Teks Kajian:
•••••
Tetapi itu saja tidak cukup, karena perlu dikaji pula pasar
yang menampung BUMN sehingga membuahkan keuntungan. Pasar dalam ilmu ekonomi
diartikan sebagai tempat berkompetisi, dan harga ditetapkan pada titik
keseimbangan permintaan dan penawaran. Ada istilah pasar yang dikenal dengan captive
market. Dimana dalam pasar tersebut tidak ada kompetisi. Proses privatisasi
dan efisiensi BUMN seyogyanya dilihat dari upaya mengurangi karakteristik yang
bersifat captive market dan menginjeksi unsur kompetisi dalam pasar.
Dengan sistem perdagangan yang lebih terbuka, dan peniadaan hambatan produksi
dari segi peraturan dan perizinan, maka proses privatisasi yang dibuat akan
mampu mengalokasikan sumber-sumber daya dan dana secaa efisien.
Bila BUMN adalah milik pemerintah, maka per definisi masalah
BUMN apalagi penjualan BUMN mengandung dosis politik yang tinggi. Tidak sedikit
dari para pengamat, dan sebagian pejabat yang sulit “menelan” ide privatisasi
BUMN. Padahal pemerintah sendiri masih harus memikirkan devisit anggaran
sebagai akibat dari meruginya BUMN di Indonesia.
BUMN yang tetap dikelola oleh pemerintah, sejauh ini belum
menunjukkan hasil yang gemilang, bahkan dalam pengelolaannya terkesan tidak transparan.
Ketidaktransparanan itu menjadikan BUMN sebagai ladang praktik KKN bagi oknum
disetiap levelnya dan telah mengakar dengan kuat. Fakta membuktikan bahwa
praktik KKN tidak ada (jarang ditemukan) pada BUMN yang telah menjadi
perusahaan terbuka (go publik)
Privatisasi dalam kenyataanya memang mengalihkan kepemilikan
negara (diwakili oleh pemerintah) kepada sektor swasta, karena pemerintah telah
menyadari bahwa beban dan lingkup tugas pemerintah menjadi lebih besar sehingga
akan lebih efektif dan efisien apabila tugas-tugas yang selama ini menjadi
tanggung jawab pemerintah (melalui BUMN) dialihkan kepada pihak swasta. Jadi
sebenarnya tidak ada yang menakutkan ataupun membahayakan, terlebih fakta
membuktikan berbagai negara di dunia telah melakukan privatisasi dan semuanya
berakhir dengan baik.
•••••
Data:
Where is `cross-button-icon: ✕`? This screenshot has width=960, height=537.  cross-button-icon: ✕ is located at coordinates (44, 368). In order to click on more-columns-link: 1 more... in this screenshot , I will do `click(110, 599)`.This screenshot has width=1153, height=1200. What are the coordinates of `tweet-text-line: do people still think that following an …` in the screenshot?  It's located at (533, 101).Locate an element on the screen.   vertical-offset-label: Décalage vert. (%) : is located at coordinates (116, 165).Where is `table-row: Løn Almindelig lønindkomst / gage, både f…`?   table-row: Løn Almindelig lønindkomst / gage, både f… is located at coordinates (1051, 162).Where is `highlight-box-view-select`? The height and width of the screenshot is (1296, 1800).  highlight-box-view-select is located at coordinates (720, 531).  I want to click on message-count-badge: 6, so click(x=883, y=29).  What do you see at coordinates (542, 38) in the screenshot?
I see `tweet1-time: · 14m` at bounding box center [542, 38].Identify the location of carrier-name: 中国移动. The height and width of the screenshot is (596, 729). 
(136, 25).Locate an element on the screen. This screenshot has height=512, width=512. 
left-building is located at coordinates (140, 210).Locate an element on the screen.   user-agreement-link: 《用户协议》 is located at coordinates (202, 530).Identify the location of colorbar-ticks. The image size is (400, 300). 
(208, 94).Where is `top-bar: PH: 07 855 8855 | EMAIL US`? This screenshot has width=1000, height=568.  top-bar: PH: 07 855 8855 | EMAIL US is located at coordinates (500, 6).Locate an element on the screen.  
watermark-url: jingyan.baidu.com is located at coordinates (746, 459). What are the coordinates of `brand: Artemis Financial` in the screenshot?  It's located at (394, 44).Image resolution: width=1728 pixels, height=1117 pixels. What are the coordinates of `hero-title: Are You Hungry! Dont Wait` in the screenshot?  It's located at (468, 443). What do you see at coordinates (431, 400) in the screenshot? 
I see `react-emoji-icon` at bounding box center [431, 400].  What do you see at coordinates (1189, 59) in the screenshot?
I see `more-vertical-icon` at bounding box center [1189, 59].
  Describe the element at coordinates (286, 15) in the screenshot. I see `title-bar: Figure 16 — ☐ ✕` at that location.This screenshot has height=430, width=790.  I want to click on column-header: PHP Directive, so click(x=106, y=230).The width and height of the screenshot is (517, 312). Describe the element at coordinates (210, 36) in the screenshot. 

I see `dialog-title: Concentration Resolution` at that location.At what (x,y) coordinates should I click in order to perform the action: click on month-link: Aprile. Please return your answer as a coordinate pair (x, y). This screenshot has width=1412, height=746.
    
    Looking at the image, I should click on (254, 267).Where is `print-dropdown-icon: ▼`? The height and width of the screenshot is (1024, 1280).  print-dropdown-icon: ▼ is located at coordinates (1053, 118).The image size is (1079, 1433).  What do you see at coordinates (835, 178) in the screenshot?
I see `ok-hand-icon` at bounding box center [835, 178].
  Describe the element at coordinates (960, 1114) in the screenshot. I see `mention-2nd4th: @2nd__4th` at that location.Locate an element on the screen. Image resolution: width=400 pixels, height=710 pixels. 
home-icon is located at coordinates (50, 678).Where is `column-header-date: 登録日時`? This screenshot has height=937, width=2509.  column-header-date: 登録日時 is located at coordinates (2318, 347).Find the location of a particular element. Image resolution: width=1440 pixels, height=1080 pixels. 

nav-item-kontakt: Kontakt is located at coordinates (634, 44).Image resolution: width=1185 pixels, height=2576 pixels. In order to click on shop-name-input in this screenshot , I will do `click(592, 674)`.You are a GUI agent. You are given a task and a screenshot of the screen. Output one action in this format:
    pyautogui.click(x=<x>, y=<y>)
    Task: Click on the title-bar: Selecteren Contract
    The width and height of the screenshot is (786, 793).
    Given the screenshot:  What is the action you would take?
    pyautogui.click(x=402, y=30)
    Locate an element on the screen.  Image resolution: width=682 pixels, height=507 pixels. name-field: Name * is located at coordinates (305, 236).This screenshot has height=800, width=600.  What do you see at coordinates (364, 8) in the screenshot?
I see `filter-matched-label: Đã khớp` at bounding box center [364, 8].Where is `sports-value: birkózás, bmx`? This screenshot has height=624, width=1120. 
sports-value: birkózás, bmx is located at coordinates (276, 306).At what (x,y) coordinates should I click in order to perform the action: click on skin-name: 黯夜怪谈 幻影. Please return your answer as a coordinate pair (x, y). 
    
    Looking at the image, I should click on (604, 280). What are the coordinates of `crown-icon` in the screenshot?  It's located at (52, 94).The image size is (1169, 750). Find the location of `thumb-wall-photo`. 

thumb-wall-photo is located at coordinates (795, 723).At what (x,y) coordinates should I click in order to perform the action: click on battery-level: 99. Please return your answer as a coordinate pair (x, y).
•••••
Permintaan:
Lanjutkan teks kajian tentang privatisasi BUMN, dimulai setelah kalimat terakhir yang ditampilkan.

Hasil Tugas:
Fakta menunjukkan bahwa pengelolaan yang dilakukan oleh
swasta hasilnya secara umum lebih efisien. Hanya saja privatisasi jangan
diberlakukan bagi seluruh BUMN karena negara juga membutuhkan aset sebagai
pembanding dan juga sebagai media daya saing dalam peningkatan kuantitas dan
kualitas.
Oleh karena itu, privatisasi dinilai berhasil jika dapat
melakukan efisiensi, dimana terjadi penurunan harga atau perbaikan pelayanan.
Selain itu, privatisasi memang bukan hanya menyangkut masalah ekonomi,
melainkan juga menyangkut masalah transformasi sosial. Di dalamnya menyangkut
landasan konstitusional privatisai, sejauh mana privatisasi itu bisa diterima
semua pihak sehingga tidak menimbulkan gejolak.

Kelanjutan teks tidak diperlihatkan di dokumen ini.